**Your instructions**
Set down exactly the lines below, starting at the one that contains "Task: Click the X button left of window title" and ending at the one that contains "Viewport: 635px width, 643px height.", with both of those lines included and nothing else.
-*-*-
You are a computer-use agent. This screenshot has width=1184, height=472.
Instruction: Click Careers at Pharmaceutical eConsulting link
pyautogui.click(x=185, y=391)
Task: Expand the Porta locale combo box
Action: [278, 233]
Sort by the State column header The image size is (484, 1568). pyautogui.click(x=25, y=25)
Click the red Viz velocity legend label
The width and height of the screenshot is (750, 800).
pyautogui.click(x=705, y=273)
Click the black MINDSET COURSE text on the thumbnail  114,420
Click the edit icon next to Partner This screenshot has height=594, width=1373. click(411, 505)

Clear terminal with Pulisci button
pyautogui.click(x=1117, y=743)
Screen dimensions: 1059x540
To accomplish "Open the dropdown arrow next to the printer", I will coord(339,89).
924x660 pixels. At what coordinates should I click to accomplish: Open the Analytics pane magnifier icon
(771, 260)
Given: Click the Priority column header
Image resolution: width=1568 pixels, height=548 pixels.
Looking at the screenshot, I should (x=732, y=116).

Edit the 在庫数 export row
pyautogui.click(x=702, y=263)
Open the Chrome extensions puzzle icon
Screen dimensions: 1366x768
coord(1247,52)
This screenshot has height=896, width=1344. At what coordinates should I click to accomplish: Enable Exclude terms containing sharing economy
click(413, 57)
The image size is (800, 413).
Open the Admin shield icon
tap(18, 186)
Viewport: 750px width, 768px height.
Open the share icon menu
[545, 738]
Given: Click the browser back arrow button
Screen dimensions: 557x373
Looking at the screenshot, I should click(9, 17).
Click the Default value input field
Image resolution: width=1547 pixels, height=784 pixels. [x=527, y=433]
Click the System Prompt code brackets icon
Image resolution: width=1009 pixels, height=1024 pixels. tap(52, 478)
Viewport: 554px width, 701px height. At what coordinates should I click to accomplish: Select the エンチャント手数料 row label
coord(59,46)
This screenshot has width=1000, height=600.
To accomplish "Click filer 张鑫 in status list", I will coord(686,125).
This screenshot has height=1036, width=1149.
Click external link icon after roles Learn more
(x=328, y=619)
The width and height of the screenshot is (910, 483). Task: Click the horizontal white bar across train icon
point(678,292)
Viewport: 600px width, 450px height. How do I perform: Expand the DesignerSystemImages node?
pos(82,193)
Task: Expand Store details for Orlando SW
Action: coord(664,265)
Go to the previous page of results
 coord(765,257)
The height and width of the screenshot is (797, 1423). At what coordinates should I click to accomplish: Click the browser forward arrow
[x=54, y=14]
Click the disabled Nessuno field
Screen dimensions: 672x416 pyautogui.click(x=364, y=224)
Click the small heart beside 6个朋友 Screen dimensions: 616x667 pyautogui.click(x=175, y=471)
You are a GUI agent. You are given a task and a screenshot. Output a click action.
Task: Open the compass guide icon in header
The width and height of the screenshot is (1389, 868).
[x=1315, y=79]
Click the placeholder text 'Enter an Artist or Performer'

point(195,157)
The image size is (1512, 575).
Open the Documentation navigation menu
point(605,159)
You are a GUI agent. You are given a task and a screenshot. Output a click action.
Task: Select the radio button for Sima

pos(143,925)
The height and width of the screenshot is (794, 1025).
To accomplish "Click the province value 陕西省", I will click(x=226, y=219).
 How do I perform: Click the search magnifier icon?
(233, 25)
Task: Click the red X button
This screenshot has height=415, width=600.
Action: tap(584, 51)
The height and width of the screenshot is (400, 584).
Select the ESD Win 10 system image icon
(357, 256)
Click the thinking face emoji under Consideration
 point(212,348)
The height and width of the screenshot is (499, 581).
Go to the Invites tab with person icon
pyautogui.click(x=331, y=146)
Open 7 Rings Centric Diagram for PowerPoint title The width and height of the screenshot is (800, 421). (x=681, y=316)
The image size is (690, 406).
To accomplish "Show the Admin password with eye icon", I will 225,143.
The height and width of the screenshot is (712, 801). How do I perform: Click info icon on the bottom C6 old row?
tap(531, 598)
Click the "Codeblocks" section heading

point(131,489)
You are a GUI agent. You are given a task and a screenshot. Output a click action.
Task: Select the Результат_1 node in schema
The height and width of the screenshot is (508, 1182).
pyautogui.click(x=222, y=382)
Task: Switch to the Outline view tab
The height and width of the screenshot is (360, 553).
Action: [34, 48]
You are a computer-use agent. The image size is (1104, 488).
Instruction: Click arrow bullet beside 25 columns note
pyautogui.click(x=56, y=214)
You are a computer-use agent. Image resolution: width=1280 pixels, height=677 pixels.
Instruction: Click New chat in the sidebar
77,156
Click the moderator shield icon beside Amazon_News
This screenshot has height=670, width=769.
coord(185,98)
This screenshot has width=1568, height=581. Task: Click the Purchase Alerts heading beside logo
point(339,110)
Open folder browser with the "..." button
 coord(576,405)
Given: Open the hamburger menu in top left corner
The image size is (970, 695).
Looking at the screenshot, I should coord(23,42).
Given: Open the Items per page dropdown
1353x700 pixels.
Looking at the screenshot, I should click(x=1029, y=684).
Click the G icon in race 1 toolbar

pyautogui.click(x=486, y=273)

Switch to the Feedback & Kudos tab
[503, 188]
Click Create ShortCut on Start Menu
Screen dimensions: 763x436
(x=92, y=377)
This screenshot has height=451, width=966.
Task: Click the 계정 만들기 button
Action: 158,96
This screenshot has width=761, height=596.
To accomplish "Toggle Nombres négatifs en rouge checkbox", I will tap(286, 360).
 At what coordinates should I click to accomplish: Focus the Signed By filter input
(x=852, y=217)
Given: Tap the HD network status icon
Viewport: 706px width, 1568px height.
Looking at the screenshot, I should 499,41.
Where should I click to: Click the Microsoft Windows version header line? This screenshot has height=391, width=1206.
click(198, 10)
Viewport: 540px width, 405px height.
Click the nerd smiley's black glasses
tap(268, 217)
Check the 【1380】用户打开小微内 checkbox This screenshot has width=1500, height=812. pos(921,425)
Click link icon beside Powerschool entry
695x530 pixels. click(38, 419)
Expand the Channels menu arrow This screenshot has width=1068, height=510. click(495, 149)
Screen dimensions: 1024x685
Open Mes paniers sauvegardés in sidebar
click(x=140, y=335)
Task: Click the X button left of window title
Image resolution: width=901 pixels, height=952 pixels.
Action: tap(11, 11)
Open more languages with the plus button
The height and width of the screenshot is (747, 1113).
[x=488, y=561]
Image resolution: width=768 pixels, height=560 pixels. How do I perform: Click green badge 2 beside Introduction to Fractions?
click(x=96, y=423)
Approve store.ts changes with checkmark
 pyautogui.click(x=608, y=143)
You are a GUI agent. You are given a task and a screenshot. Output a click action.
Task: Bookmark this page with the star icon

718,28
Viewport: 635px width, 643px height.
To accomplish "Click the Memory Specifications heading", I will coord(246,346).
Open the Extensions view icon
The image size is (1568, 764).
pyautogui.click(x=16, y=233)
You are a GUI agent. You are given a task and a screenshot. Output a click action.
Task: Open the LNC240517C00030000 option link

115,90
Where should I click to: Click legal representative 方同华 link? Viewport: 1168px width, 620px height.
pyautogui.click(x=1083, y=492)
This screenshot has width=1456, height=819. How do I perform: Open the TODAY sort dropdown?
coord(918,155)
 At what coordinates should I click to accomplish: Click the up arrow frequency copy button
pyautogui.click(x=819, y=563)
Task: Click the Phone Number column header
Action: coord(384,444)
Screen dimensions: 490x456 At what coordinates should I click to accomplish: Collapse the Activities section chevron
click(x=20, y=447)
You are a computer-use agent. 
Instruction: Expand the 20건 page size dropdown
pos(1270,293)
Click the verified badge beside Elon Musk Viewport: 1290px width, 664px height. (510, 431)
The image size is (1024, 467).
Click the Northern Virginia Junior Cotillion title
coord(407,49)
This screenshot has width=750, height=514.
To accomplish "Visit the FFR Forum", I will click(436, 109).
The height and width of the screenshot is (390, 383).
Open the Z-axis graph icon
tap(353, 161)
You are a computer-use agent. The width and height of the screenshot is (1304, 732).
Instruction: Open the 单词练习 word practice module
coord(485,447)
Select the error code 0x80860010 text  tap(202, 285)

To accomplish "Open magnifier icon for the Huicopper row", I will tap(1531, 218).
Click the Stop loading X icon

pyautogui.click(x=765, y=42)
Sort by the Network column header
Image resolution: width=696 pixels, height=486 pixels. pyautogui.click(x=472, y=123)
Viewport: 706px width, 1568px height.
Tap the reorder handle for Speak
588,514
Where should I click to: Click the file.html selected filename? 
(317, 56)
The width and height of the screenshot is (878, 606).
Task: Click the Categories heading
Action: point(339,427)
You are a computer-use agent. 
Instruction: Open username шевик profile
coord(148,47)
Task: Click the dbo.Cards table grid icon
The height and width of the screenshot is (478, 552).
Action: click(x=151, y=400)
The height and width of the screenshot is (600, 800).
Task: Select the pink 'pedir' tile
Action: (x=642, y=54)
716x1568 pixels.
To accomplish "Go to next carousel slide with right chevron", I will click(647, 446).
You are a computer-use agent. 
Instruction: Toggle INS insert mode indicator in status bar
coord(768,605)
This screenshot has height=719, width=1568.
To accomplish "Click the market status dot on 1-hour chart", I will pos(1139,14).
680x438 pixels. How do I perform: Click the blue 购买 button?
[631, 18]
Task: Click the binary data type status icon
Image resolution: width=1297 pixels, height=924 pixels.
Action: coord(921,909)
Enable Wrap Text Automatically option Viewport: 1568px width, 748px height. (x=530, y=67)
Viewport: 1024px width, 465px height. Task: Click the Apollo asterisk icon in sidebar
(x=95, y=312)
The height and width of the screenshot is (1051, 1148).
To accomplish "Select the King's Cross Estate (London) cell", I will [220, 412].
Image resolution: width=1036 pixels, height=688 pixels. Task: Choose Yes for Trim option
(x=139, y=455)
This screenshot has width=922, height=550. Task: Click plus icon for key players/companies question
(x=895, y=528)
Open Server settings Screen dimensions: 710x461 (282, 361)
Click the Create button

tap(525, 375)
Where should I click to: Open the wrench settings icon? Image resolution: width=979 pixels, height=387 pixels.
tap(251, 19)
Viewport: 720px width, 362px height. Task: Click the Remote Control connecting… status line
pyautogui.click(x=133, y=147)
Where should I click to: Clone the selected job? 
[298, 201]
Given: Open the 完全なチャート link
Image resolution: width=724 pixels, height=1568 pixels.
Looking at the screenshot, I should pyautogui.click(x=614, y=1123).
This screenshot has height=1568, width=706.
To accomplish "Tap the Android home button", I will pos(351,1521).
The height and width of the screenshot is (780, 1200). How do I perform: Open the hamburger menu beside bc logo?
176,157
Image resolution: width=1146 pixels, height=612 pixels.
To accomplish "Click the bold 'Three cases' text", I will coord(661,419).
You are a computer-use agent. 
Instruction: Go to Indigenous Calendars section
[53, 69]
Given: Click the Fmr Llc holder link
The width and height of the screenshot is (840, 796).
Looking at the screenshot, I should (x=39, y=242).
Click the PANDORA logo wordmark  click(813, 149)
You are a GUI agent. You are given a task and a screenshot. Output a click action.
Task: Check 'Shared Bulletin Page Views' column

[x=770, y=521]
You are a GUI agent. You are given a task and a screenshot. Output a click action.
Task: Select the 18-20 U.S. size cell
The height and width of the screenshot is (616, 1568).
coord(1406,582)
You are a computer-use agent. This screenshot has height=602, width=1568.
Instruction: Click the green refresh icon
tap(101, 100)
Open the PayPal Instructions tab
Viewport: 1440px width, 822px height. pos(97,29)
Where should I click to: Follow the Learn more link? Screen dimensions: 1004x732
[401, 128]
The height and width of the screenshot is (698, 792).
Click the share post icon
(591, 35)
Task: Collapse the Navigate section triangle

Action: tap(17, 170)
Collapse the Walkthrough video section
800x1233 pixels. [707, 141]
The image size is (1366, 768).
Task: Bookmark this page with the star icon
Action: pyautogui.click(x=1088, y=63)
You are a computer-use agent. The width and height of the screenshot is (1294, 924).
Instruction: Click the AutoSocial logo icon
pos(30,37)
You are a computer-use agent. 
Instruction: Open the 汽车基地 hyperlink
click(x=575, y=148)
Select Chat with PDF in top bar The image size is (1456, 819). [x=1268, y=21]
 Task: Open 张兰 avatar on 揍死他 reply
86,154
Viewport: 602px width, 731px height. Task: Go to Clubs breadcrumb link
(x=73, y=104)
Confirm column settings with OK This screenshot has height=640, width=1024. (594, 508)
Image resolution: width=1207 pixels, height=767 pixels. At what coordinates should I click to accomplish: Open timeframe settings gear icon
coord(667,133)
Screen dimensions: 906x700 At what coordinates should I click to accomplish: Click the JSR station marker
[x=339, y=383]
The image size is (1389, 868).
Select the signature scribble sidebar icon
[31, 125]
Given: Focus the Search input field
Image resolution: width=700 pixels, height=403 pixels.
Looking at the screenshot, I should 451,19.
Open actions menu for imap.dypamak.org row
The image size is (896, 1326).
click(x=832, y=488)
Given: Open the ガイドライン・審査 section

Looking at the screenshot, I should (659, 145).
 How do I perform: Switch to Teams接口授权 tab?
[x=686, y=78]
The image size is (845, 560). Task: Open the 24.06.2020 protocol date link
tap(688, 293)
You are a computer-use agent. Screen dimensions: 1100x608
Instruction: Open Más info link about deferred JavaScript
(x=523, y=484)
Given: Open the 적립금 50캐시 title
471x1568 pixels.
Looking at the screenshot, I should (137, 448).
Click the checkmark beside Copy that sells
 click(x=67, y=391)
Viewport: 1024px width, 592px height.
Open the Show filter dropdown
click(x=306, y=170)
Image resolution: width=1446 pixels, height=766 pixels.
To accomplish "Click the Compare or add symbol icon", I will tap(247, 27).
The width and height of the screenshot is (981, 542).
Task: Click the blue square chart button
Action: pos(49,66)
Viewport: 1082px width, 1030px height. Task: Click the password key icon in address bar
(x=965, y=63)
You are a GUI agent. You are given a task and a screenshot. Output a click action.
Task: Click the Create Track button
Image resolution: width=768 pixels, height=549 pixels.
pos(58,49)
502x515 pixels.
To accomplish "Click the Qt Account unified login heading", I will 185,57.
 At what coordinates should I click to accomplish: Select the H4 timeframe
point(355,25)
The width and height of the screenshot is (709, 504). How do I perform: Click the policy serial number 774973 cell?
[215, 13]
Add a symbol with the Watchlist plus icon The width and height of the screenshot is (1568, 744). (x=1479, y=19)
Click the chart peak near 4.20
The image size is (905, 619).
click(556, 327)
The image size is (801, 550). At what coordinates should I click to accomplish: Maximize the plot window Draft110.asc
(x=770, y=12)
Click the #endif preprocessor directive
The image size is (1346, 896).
-*-*-
**Result below**
Task: Click the X button left of window title
Image resolution: width=901 pixels, height=952 pixels.
Action: tap(11, 11)
Open more languages with the plus button
The height and width of the screenshot is (747, 1113).
[x=488, y=561]
Image resolution: width=768 pixels, height=560 pixels. How do I perform: Click green badge 2 beside Introduction to Fractions?
click(x=96, y=423)
Approve store.ts changes with checkmark
 pyautogui.click(x=608, y=143)
You are a GUI agent. You are given a task and a screenshot. Output a click action.
Task: Bookmark this page with the star icon

718,28
Viewport: 635px width, 643px height.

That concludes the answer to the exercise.